[Stored data]
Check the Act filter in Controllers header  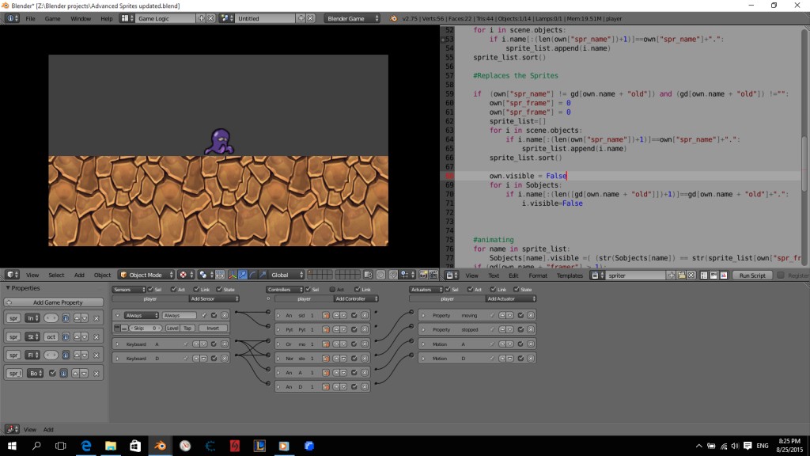tap(332, 289)
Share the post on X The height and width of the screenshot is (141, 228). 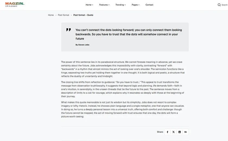173,132
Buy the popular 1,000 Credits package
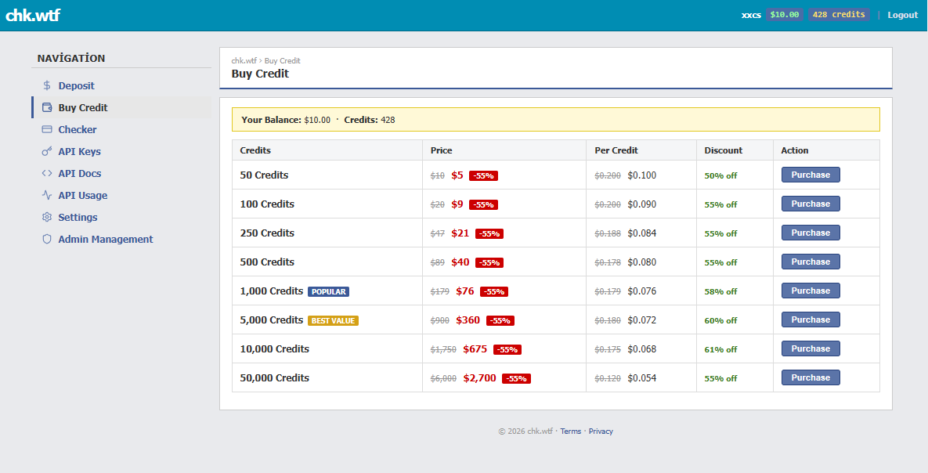The image size is (928, 473). click(x=810, y=291)
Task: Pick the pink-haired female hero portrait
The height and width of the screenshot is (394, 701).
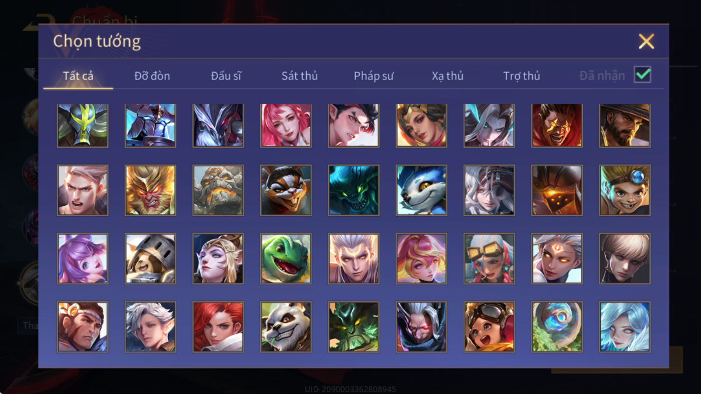Action: pos(286,125)
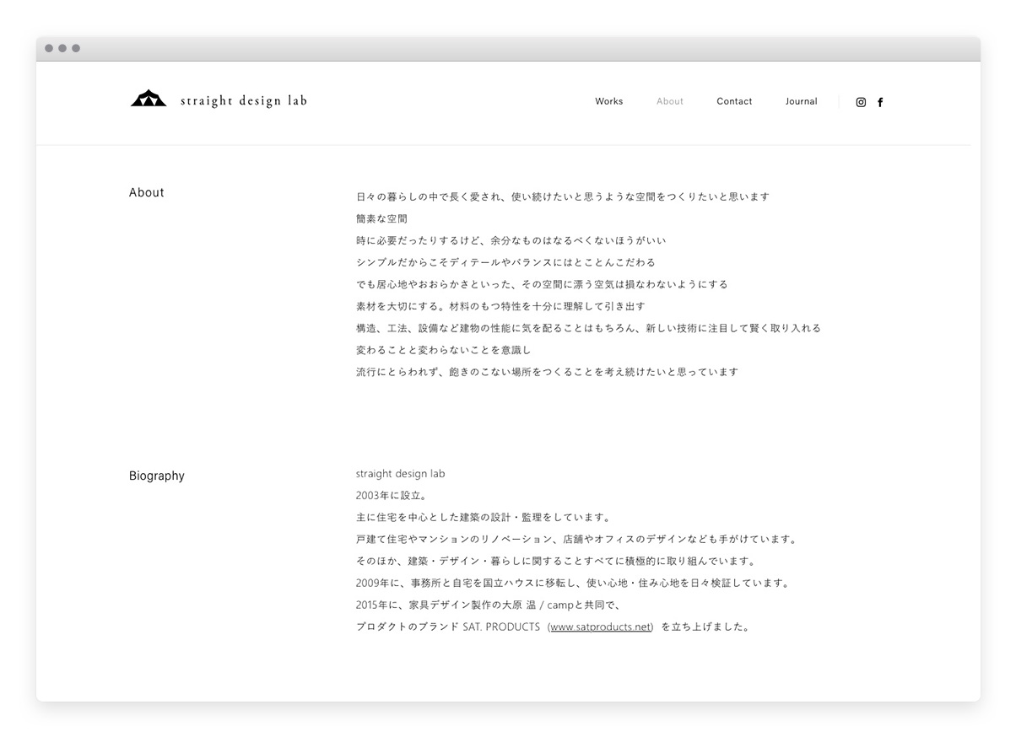Screen dimensions: 1016x737
Task: Click the straight design lab wordmark
Action: pos(244,100)
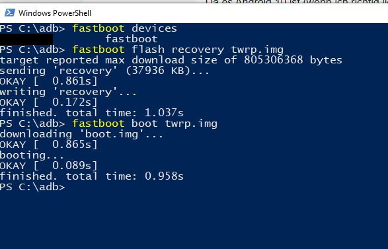The width and height of the screenshot is (388, 249).
Task: Click the PowerShell icon in title bar
Action: click(10, 13)
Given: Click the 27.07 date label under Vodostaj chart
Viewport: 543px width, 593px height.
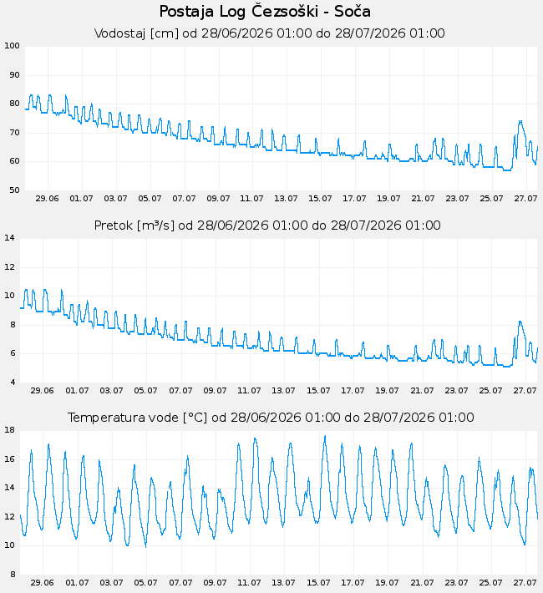Looking at the screenshot, I should coord(525,199).
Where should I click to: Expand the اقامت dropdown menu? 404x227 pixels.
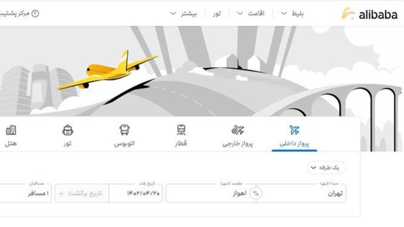(x=251, y=13)
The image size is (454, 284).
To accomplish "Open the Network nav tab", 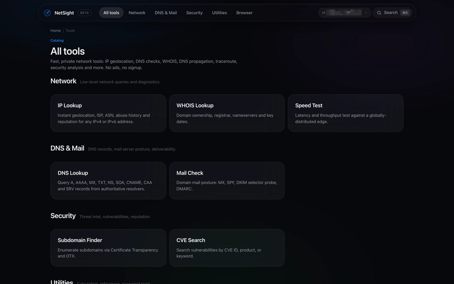I will pyautogui.click(x=137, y=12).

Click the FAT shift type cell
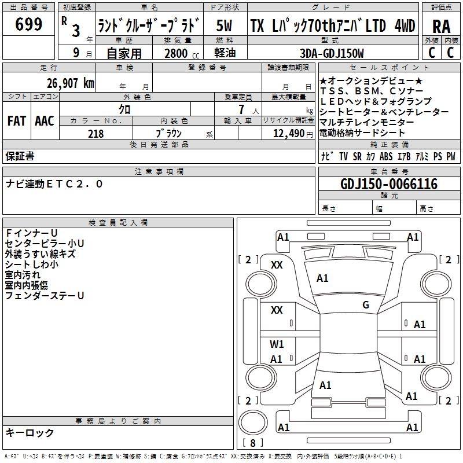pos(16,121)
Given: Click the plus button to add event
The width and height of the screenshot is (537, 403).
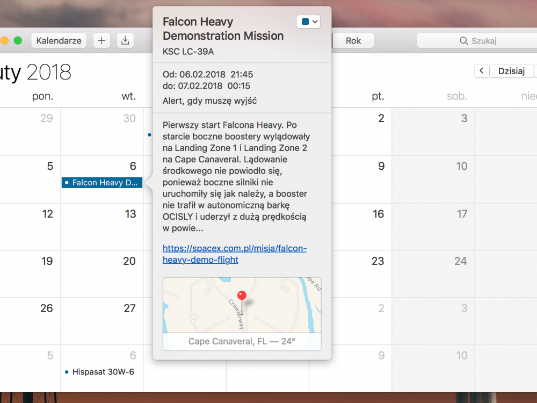Looking at the screenshot, I should (101, 41).
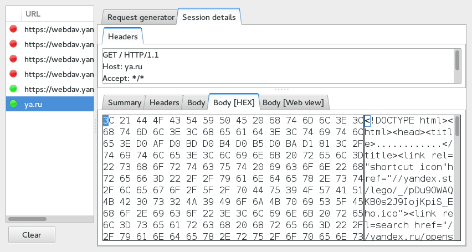This screenshot has width=472, height=252.
Task: Click the green status icon beside ya.ru
Action: [x=14, y=104]
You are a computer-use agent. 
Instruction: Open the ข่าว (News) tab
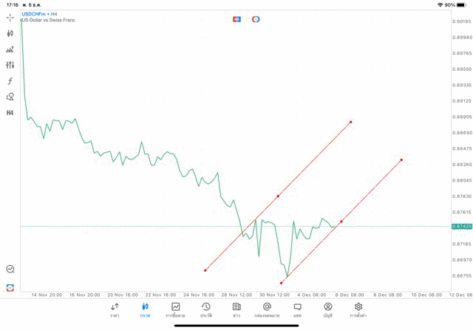tap(237, 310)
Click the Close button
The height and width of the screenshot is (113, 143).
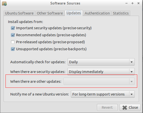130,108
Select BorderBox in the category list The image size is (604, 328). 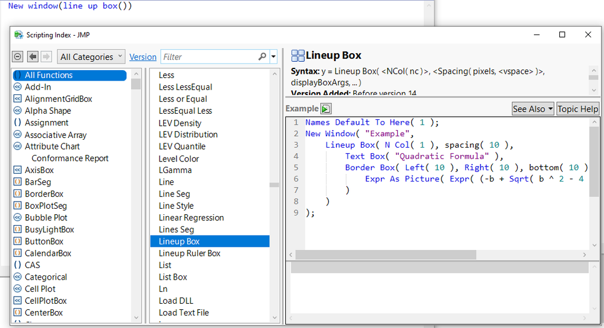pos(44,194)
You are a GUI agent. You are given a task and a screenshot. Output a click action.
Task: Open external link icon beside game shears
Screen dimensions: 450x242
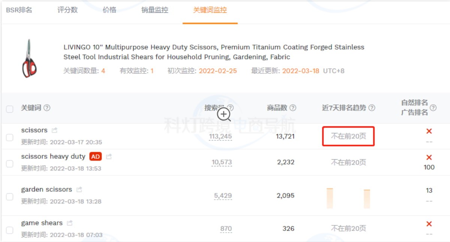[x=70, y=223]
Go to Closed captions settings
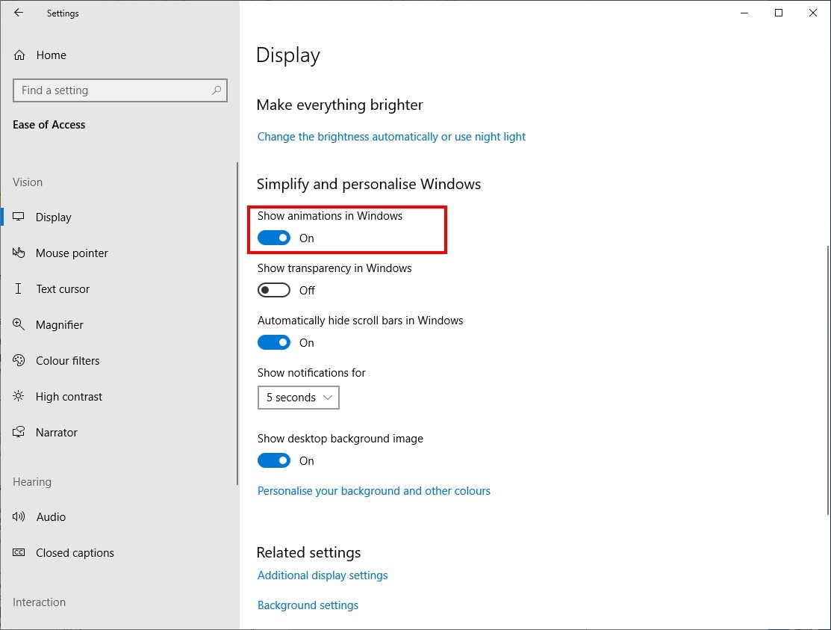831x630 pixels. pyautogui.click(x=75, y=553)
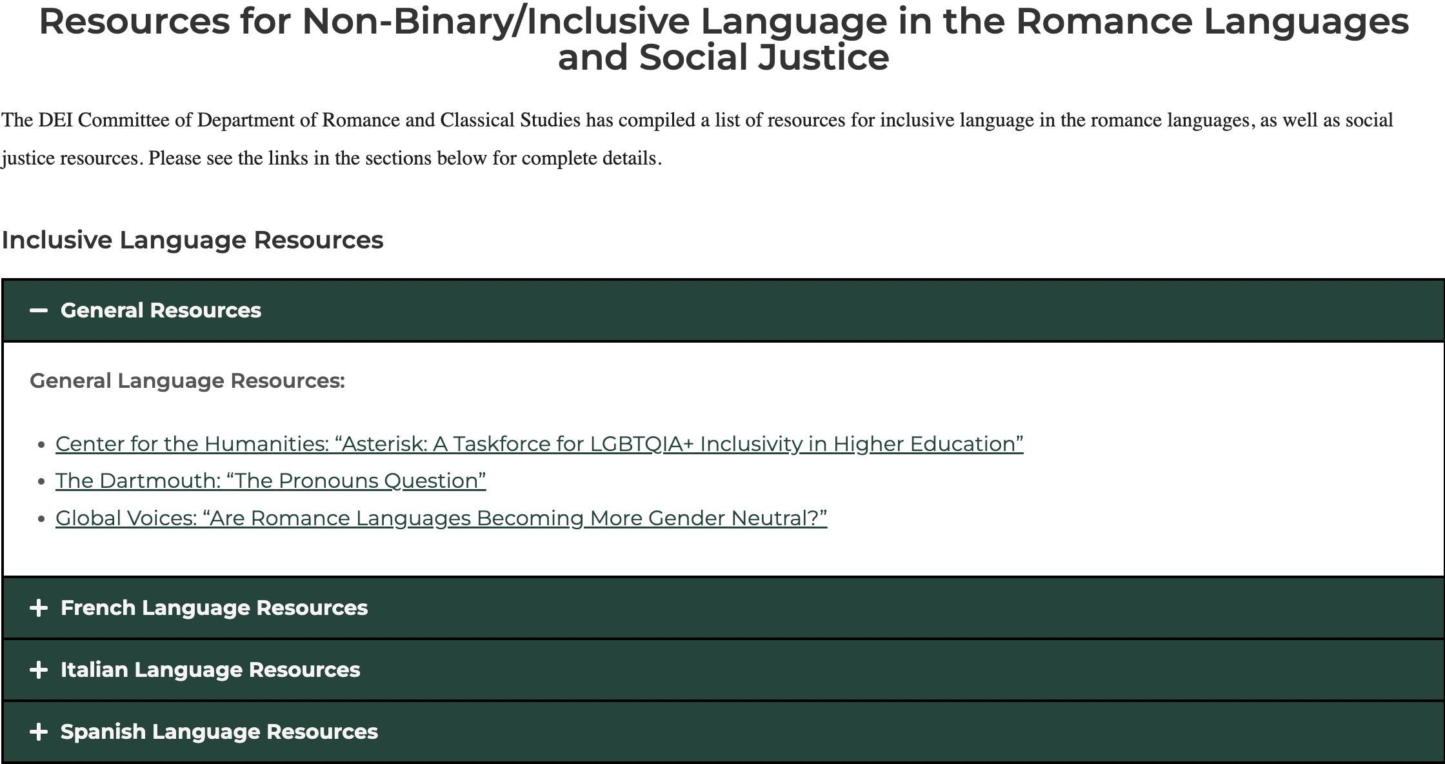Click the bullet before the Center for Humanities link
This screenshot has width=1445, height=764.
pos(42,445)
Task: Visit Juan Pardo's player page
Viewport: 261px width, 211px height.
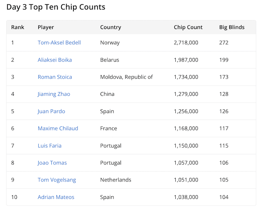Action: pyautogui.click(x=51, y=111)

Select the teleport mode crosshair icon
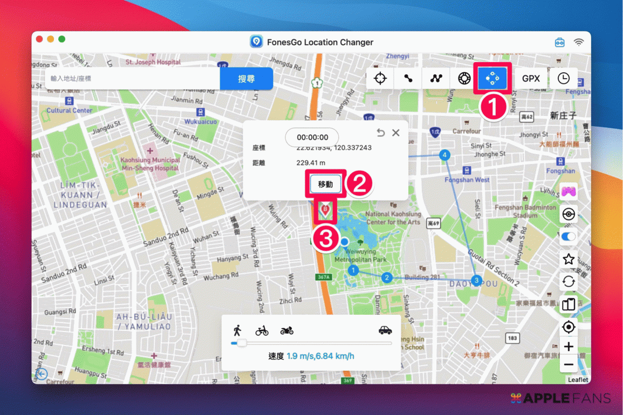point(380,79)
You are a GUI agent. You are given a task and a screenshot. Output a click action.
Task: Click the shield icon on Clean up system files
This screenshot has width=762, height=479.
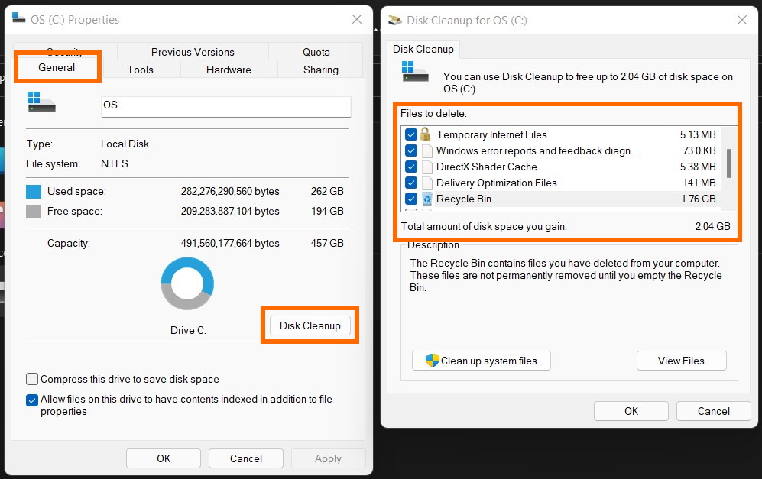(x=432, y=361)
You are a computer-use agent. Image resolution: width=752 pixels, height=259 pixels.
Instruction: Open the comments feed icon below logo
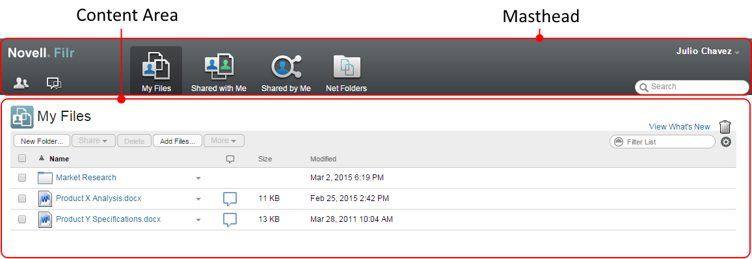pos(54,83)
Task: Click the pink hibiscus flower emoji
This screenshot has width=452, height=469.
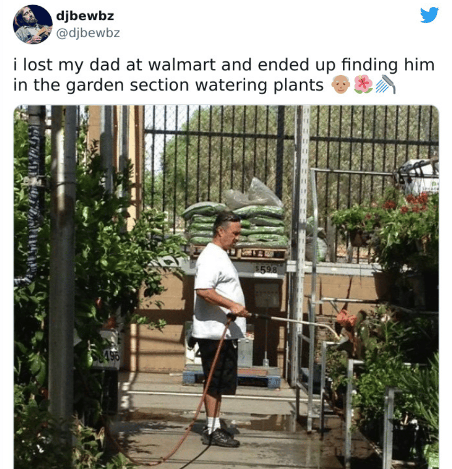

*About this exercise:* The response must repeat exactly the lines above from the one with "Select the teleport mode crosshair icon" through the one with "Task: Click the pink hibiscus flower emoji", including both, and must contain no pictures and no other text.

*Task response:*
Select the teleport mode crosshair icon
point(380,79)
You are a GUI agent. You are given a task and a screenshot. Output a click action.
Task: Click the shield icon on Clean up system files
This screenshot has width=762, height=479.
(x=432, y=361)
You are a computer-use agent. Image resolution: width=752 pixels, height=259 pixels.
Instruction: Open the comments feed icon below logo
pos(54,83)
Task: Click the pink hibiscus flower emoji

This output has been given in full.